兄妹
“不看书去看戏么?”朱恩赏将书放在一边的小几上,笑道:“我又不爱听戏文,再者说,国华说了,过一阵子在东牌楼这修一个大戏院,白天唱戏,晚上演杂耍杂技什么的,看那个,我还有点兴致。”
“看杂技?”朱九妮怒道:“再这样下去,我们就成了一出好戏了。

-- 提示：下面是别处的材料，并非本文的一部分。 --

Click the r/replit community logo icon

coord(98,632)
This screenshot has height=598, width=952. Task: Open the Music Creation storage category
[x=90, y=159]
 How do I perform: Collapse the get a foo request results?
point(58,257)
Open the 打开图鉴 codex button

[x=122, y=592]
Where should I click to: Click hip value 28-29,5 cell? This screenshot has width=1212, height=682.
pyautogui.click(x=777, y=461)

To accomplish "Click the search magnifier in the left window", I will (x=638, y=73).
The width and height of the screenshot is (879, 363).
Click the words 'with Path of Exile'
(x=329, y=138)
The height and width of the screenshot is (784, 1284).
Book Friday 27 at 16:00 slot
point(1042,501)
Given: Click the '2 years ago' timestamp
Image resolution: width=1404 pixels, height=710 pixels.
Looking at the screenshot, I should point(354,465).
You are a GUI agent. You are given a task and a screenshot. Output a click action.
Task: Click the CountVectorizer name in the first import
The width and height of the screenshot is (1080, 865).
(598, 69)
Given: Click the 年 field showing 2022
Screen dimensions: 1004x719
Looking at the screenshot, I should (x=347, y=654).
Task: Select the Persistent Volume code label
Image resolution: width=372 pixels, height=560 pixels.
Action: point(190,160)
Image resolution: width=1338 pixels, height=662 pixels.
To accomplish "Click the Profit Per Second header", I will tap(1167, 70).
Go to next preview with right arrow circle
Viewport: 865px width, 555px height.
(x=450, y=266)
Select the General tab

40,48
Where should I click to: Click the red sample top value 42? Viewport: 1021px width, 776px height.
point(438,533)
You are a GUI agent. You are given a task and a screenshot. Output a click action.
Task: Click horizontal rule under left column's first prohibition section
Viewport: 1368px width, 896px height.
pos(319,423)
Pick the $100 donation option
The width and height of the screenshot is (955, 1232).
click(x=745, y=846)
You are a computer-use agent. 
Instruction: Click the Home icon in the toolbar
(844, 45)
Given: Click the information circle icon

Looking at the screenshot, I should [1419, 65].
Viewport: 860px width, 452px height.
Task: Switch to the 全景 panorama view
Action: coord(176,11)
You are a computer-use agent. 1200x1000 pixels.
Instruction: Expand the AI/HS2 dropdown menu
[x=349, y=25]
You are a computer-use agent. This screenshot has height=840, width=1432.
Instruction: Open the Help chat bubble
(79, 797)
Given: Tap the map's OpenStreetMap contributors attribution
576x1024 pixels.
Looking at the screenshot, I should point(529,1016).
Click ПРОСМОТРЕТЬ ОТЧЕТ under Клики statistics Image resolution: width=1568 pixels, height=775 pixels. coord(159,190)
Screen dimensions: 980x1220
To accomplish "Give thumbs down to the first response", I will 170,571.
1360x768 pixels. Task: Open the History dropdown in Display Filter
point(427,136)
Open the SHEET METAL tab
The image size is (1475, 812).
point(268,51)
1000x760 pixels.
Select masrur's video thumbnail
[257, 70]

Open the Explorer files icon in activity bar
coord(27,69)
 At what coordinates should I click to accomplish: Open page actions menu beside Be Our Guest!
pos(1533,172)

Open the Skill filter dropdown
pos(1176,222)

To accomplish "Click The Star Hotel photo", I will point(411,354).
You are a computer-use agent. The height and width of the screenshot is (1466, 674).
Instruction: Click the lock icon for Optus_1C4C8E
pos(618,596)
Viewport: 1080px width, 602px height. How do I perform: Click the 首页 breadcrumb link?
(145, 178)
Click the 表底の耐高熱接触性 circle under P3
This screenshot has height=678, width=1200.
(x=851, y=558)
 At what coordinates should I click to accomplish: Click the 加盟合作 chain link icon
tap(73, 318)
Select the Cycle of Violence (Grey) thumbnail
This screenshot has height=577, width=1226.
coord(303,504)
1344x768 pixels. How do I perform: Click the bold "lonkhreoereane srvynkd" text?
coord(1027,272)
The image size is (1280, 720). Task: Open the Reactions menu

”
“你今晚气不顺啊妹子,怎么了?”
看到气的小脸通红,胸膛也一起一伏的朱九妮,朱恩赏终于是收敛了脸上嬉笑的神色,正色询问道:“有什么事,便说来与大哥听。”
“今晚我去了王府……”
明朝的宗室是分藩一处以为帝室屏障,按宗法来说,皇室是大宗,亲藩是小宗。但在封地,王室是大宗,然后分出来的郡王和镇国将军们又是小宗了。
在这种年节时候,不论平素关系是否融洽和睦,大宗小宗之间的往来也是少不了的,等三十那天,挂祖宗景像,上五福贡品,德王这个大宗宗主主祭,然后各小宗的男丁和女眷分别在内宅和外堂祭祀。
朱九妮去王府,也是送贡品去了,这事情在父母在时当然不用她操心,此时只剩下兄妹二人,朱恩赏又是个万事不操心的,只能她这个女孩子多操持一些了。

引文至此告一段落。